The following results are obtained in a greedy mode (no language model rescoring).
Character error rates (CERs) and Word error rates (WERs) are given in the table below, on the 20 languages of the SSA subpart of the FLEURS dataset.

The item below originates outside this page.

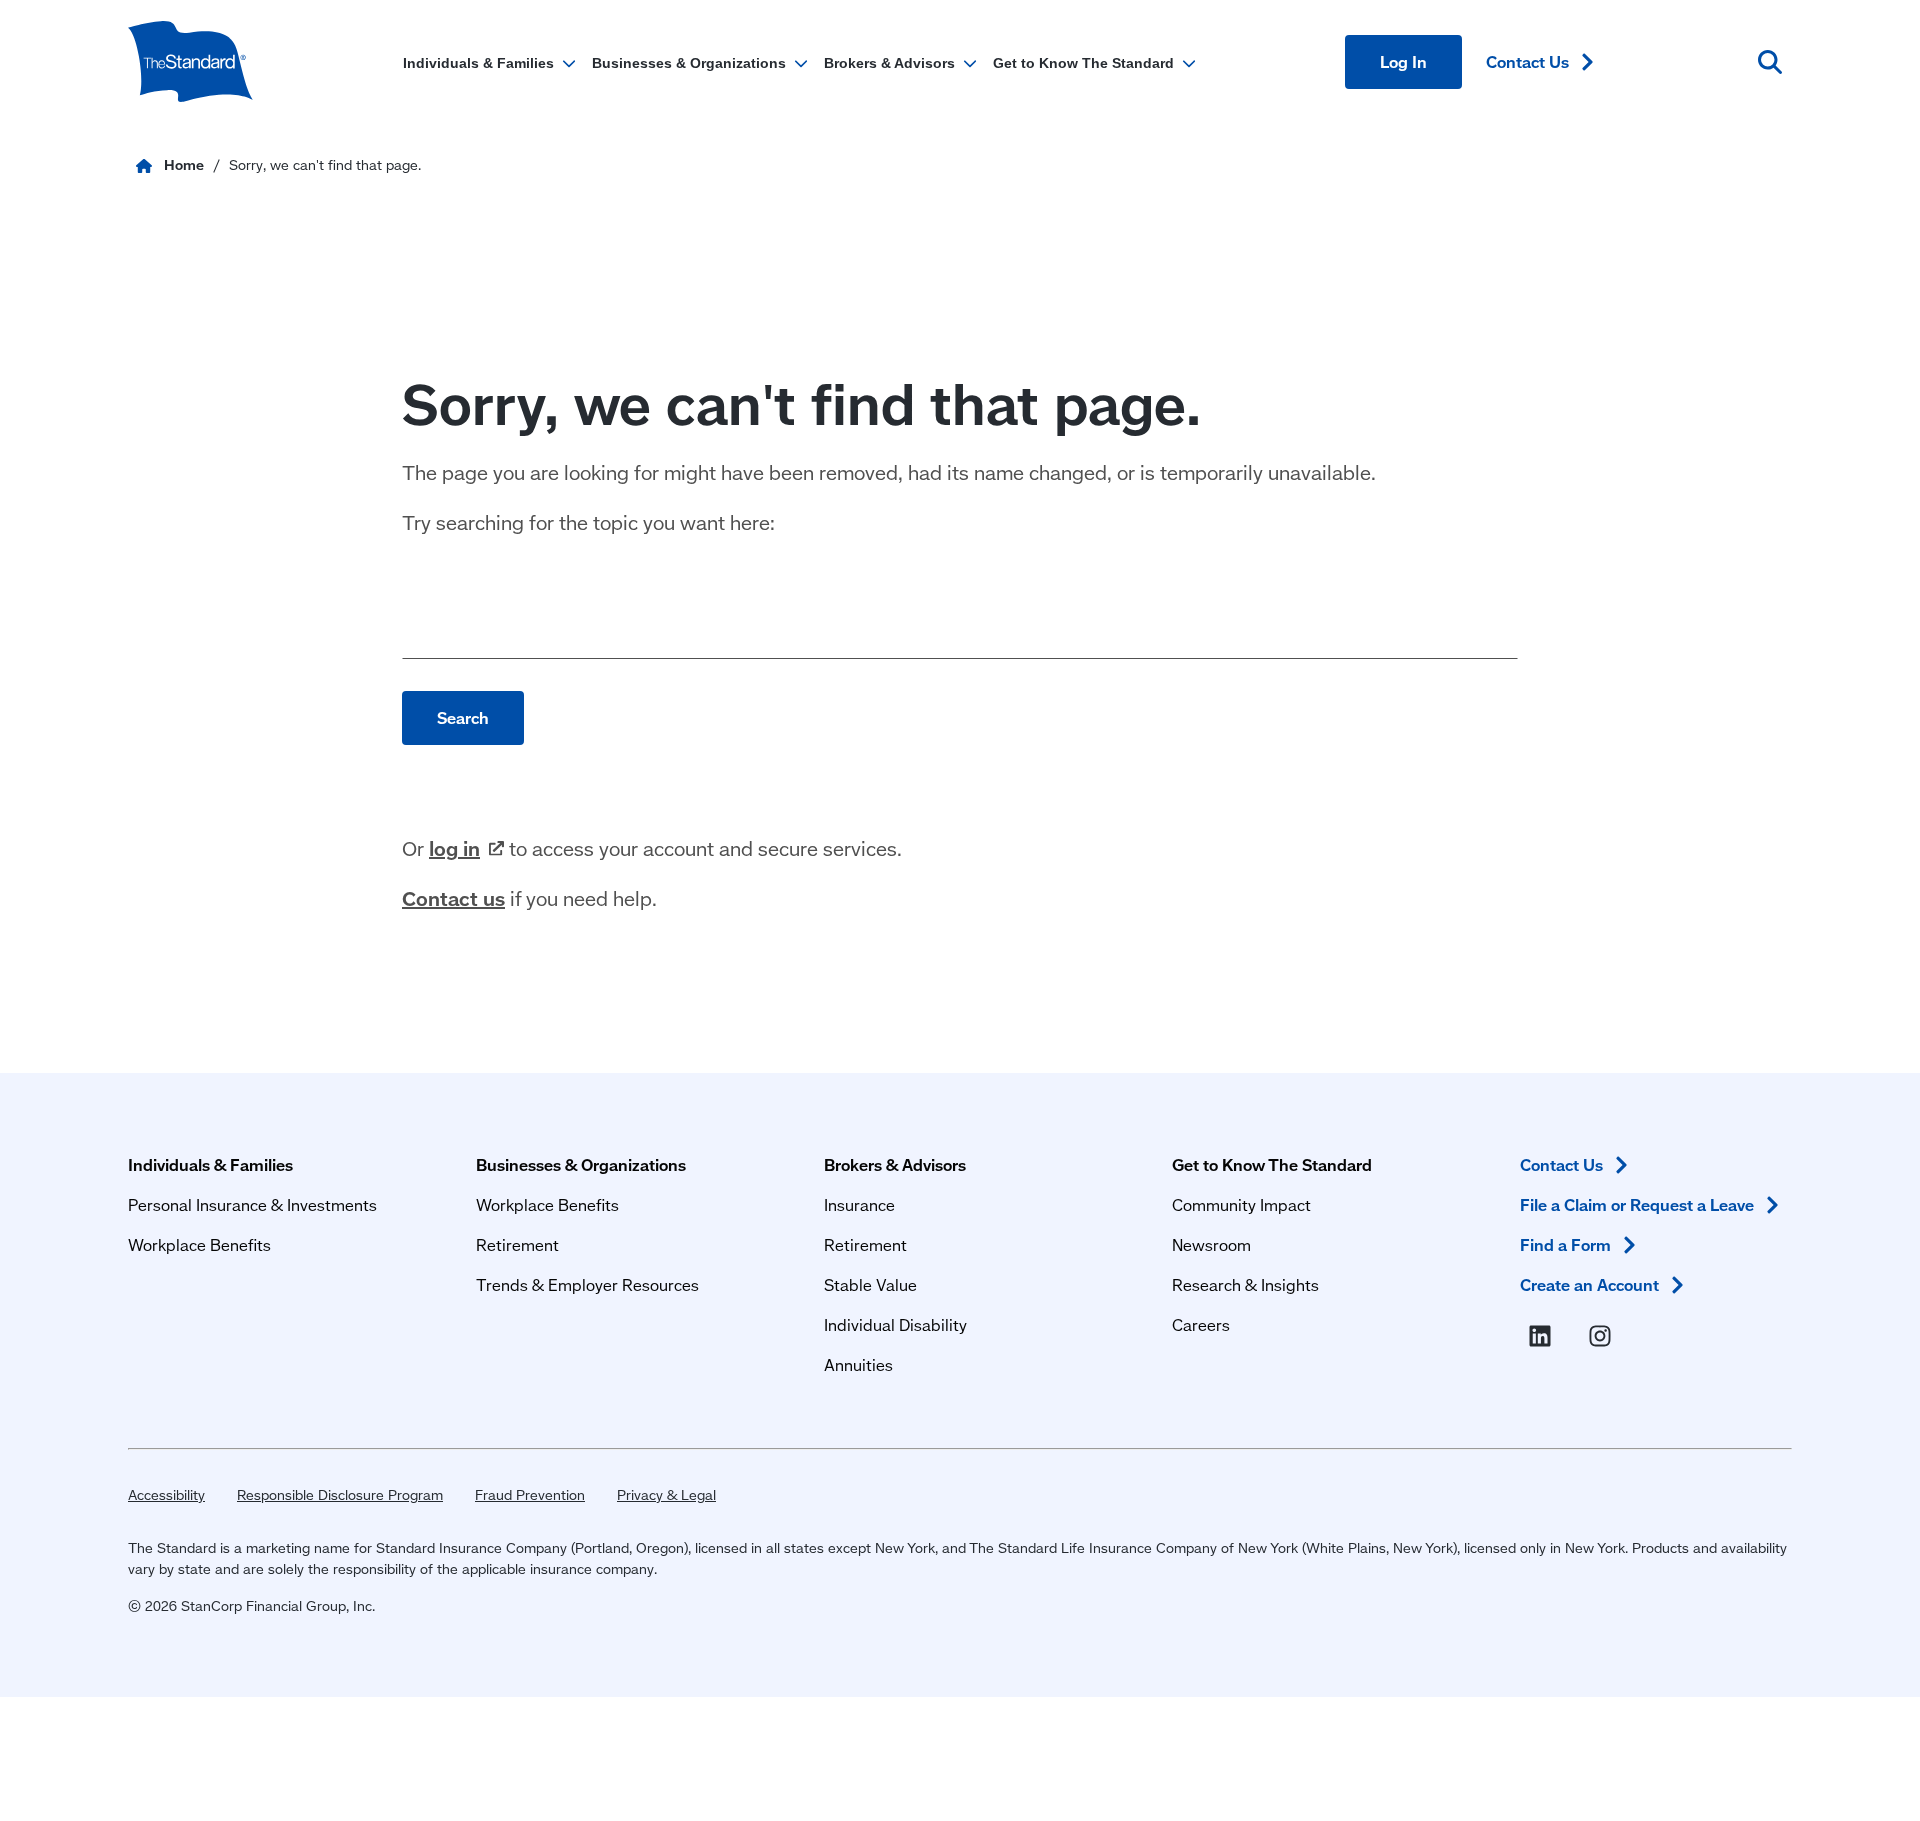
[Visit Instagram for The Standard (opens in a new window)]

Language CER CER (joint finetuning) WER WER (joint finetuning)
Afrikaans 23.3 20.3 68.4 62.6
Amharic 15.9 14.9 52.7 49.0
Fula 21.2 17.8 61.9 56.4
Ganda 11.5 10.7 52.8 50.3
Hausa 10.5 9.0 32.5 29.4
Igbo 19.7 17.2 57.5 52.9
Kamba 16.1 15.6 53.9 53.7
Lingala 8.7 6.9 24.7 20.9
Luo 9.9 8.2 38.9 34.9
Northen-Sotho 13.5 11.7 43.2 38.9
Nyanja 13.3 10.9 54.2 48.3
Oromo 22.8 20.1 78.1 74.8
Shona 11.6 8.3 50.2 39.3
Somali 21.6 19.7 64.9 60.3
Swahili 7.1 5.5 23.8 20.3
Umbundu 21.7 18.8 61.7 54.2
Wolof 19.4 17.0 55.0 50.7
Xhosa 11.9 9.9 51.6 45.9
Yoruba 24.3 23.5 67.5 65.7
Zulu 12.2 9.6 53.4 44.9
Overall average 15.8 13.8 52.3 47.7

Reproductibilty

We propose a notebook to reproduce the ASR experiments mentioned in our paper. See SB_ASR_FLEURS_finetuning.ipynb.
By using the ASR_FLEURS-swahili_hf.yaml config file, you will be able to run the recipe on Swahili.

References

[1] Wei-Ning Hsu, Benjamin Bolte, Yao-Hung Hubert Tsai, Kushal Lakhotia, Ruslan Salakhutdinov, and Abdelrahman Mohamed. HuBERT: Self-Supervised Speech Representation Learning by Masked Prediction of Hidden Units. In 2021 IEEE/ACM Transactions on Audio, Speech, and Language Processing, vol. 29, pp.3451–3460, 2021. doi: 10.1109/TASLP.2021.3122291.
[2] Alexis Conneau, Min Ma, Simran Khanuja, Yu Zhang, Vera Axelrod, Siddharth Dalmia, Jason Riesa, Clara Rivera, and Ankur Bapna. Fleurs: Few-shot learning evaluation of universal representations of speech. In 2022 IEEE Spoken Language Technology Workshop (SLT), pp. 798–805, 2022. doi: 10.1109/SLT54892.2023.10023141.